Element and text position data
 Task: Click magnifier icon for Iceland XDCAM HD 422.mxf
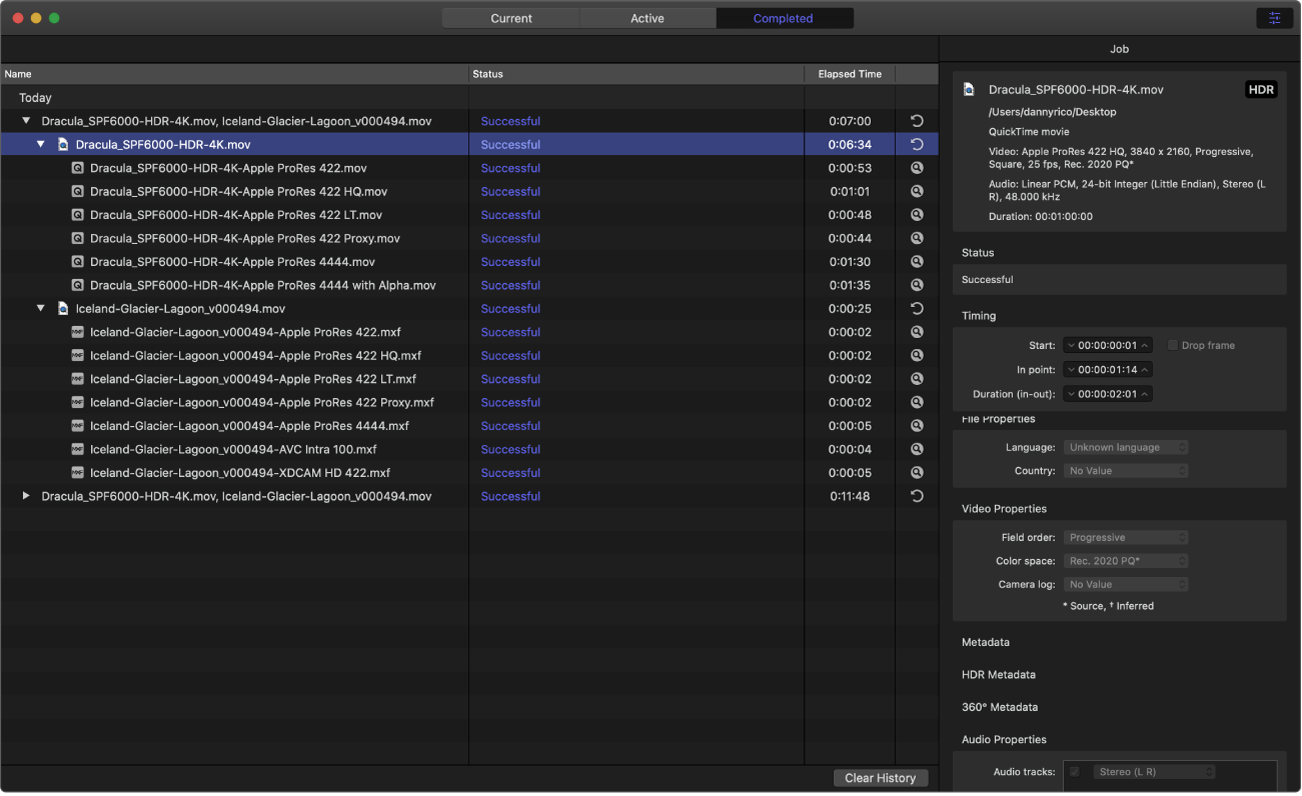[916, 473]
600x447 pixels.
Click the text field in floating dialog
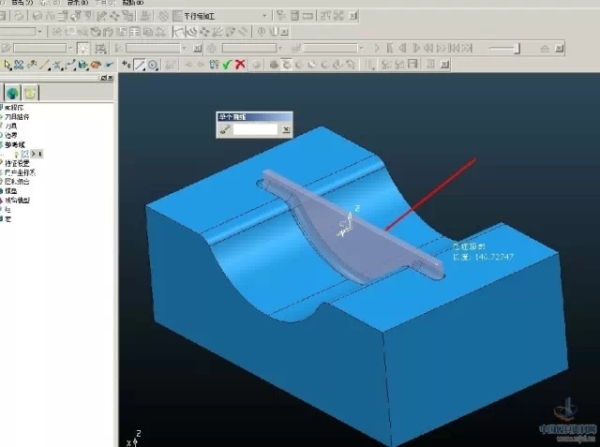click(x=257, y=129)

YOUR GOAL =
Edit the records so that every "text field" reads "input box", with nothing else altered. Leave the pictures out of your answer.

WORKED ANSWER =
 Task: Click magnifier icon for Iceland XDCAM HD 422.mxf
[916, 473]
600x447 pixels.
Click the input box in floating dialog
click(x=257, y=129)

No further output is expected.